Employers stand on a fine line of unethical hiring practices when they choose to investigate student job applicants on thefacebook. Checking the profile of a student almost inevitably damages and rarely enhances the character of the student as a potential employee. For the technologically backward students who have never heard of thefacebook, it is a database that allows people to form social networks at colleges and thus provides a plethora of opportunities to denote illicit behaviors. Perhaps between joining the drunken kleptomaniac interest group and the contact card club students forget to mention their more redeeming activities. Clearly, a thefacebook profile that embodies the antithesis of a resume works to the disadvantage of student job applicants.
Student Orientation, Advising and Registration Coordinator Brian Jenks noted, \Thefacebook presents a brutally honest picture of students. Generally, the students who applied to be SOAR guides and demonstrated irresponsible or unprofessional behavior in interviews had thefacebook profiles that affirmed these behaviors."" Easily accessible thefacebook profiles may unintentionally advertise such behaviors to employers and compromise students' likelihood of being hired.
Still, students make the decision to sacrifice a certain amount of privacy when they register on thefacebook. The database is available to all members of the university community who have a university e-mail address, not just students. Jenks noted, ""When students or members of the university community register on thefacebook, the information provided is public. If registered employers research applicants, it is not unethical use of thefacebook or snooping; the student has made the decision that their information is not private."" However, employers should use discretion between recreational and invasive use of thefacebook when researching job applicants or accessing student profiles.
Thefacebook attempts to provide a small degree of privacy by requiring that each user sign in before viewing others' profiles, but unregistered employers may easily breach this barrier as long as they have a registered contact.
If employers choose to disregard the right to privacy that thefacebook provides, they have unduly defied students' right to privacy in the hiring process.

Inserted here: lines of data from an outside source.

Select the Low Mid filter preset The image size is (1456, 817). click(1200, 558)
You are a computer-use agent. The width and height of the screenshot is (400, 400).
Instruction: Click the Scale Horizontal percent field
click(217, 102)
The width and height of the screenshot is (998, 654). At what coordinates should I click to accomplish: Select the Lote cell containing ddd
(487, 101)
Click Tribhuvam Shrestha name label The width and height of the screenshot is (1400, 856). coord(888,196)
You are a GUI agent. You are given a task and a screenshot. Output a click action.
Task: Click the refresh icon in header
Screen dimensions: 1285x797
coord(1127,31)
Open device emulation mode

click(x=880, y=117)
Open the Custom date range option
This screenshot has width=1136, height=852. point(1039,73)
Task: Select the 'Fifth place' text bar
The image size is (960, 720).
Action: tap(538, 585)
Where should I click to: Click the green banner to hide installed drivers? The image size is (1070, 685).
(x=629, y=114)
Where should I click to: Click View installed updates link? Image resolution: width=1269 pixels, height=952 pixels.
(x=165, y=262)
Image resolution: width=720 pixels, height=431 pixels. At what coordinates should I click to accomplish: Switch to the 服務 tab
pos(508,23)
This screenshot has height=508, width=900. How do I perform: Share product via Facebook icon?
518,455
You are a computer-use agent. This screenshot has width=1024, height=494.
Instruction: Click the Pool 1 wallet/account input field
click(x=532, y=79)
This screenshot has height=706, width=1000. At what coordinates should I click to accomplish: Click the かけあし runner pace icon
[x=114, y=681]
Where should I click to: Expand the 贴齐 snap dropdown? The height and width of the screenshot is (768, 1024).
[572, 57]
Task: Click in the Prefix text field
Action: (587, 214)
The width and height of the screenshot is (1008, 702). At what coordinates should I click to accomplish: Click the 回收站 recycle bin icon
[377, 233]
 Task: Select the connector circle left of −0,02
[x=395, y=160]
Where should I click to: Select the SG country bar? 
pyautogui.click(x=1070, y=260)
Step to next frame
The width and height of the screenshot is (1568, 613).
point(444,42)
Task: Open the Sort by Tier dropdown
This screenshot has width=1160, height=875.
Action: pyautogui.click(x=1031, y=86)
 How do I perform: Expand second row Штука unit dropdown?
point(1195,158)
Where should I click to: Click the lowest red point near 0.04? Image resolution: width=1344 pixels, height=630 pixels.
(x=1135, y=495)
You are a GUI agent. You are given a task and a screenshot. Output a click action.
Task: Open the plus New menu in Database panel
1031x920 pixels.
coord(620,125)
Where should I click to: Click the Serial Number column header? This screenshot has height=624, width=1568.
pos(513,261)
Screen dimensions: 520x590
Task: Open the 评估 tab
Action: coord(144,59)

Whether or not employers harbor overt discriminatory sentiments, the personal information provided on thefacebook may facilitate discriminatory hiring practices. Most profiles contain information that has historically provided the basis for job discrimination-gender, sexuality, religion and race. In contrast to the limited information presented on a resume, thefacebook may answer many questions that an employer legally or ethically cannot request. Jenks maintained that thefacebook played no role in qualifying or disqualifying students for SOAR based on these characteristics but conceded, ""Providing demographic characteristics is definitely a risk."" A student will never know if their application is prematurely rejected solely on the basis of the information on their profile and this indicates a crisis of veiled discrimination for otherwise-qualified job applicants.
If thefacebook becomes an information resource for employers, it will quickly lose its value as a networking resource for students as they change their profiles to align with their resume. Students should have a right to openly express their personal attributes on thefacebook without the fear that employers will abuse it as a resource for discrimination. Hiring any employee requires a calculated risk, and both students and employers should retain their integrity by openly addressing concerns about job qualifications.